Responsibility to Protect Customers

Consumers are not completely naïve and oblivious to the rise of cyber threats, in both quantity and complexity. NCSC research shows that seven in 10 British people worry that AI will make it easier for criminals to commit online fraud. Retailers have the responsibility to protect them from this.

The most obvious way for businesses to protect consumers is to introduce strong security measures, such as multi-factor authentication (MFA). Research conducted by Ping Identity found that half of consumers report that tools like MFA make them feel more protected against fraud, something e-commerce companies have already taken note of and are continuing to implement.

“Modern authentication solutions, like passwordless or MFA, in the customer log-in and purchase process will ensure the safety of customers' identifiable data,” added Matthew Berzinski, Senior Director of Ping Identity. “During busy shopping periods and beyond, this extra layer of security could lead to increased revenue, satisfaction and brand loyalty as consumers trust the retailers.”

Ian McShane, VP of MDR at Arctic Wolf noted that frequent password reuse across personal and business-related sites provides the key opportunity for those creating well-crafted scams.

“Even more risk is added when people use their work email addresses as account credentials, meaning, if they fall for one scam, it’s not only their personal account credentials at risk, but the credentials for everything which uses that password,” he commented.

McShane added that businesses can help guard their employee’s personal and business credentials by encouraging the use of password managers and multifactor authentication, not just for work but for all online accounts.

Don’t Make it Easy for Attackers

Savvy attackers are always looking for ways to install malicious malware or collect customers’ confidential payment details and data. “An added seasonal gift is when they are also given the opportunity to infiltrate the networks of people using corporate devices to shop, because even one compromised business credential on one employee device can lead to costly business damage and disruption to their employer,” explained David Higgins, Director of the Field Technology Office at CyberArk.

Higgins insisted that the only way for businesses to build and maintain trust from customers is to prioritise the enhancement of security procedures, confirming identities and validating participant credentials before any online interaction.

Embracing Data and Automation

Ryan Sheldrake, Field CTO EMEA at Lacework believes the best way for young companies in the retail sector to tackle key dates like Black Friday and the demand surges that accompany them is to embrace data and automation.
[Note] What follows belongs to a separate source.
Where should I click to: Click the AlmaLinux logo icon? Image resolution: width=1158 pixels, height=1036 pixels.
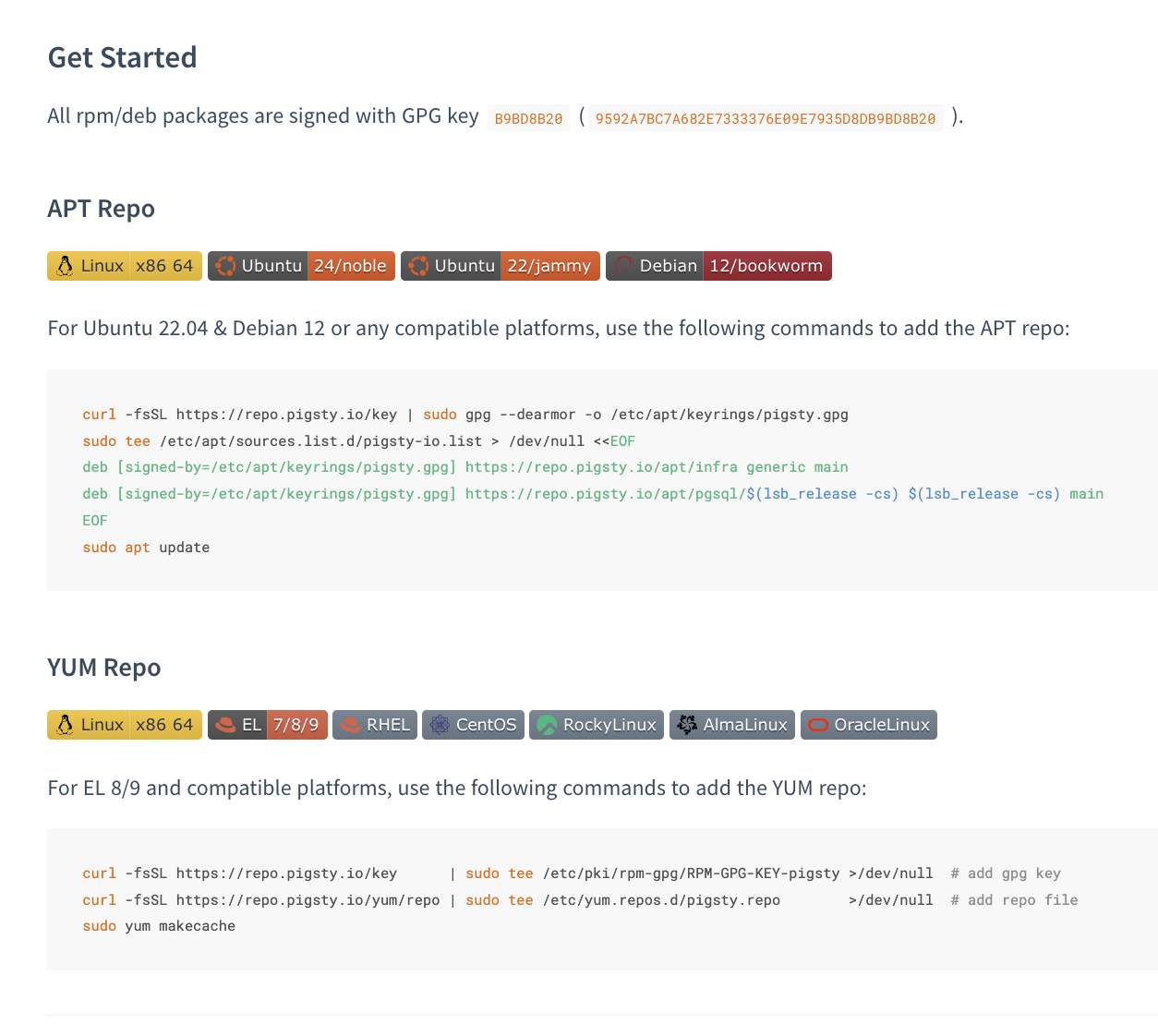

It is the only way to keep pace and ensure their environment moves around to meet demand and control risk during the busiest traffic week of the year. Cloud asset data can be used for preventative controls and misconfiguration detection (CSPM), arguably one of the most significant threats whilst leveraging public cloud, as many retailers do,” he explained.

But this is not enough, according to Sheldrake. “On top of this, retailers must deploy threat detection in runtime, as the systems processing transactions and taking users' card details and addresses must be secure. It's not enough to merely deploy misconfiguration detection. If, for example, an access key is compromised, CSPM will not detect this. The damage radius needs to be quantified, put in context, triaged, and remediated as rapidly as possible.”

Prevention is the Best Cure

As retail and shopping becomes increasingly digital, consumers and businesses are on high alert to protect themselves against cyber scams. Steps can be taken on both sides to keep personal information and sensitive data safe on peak days like Black Friday and Cyber Monday. From always visiting official websites and being wary of intermediaries, to introducing MFA, organizations need to protect themselves this shopping season.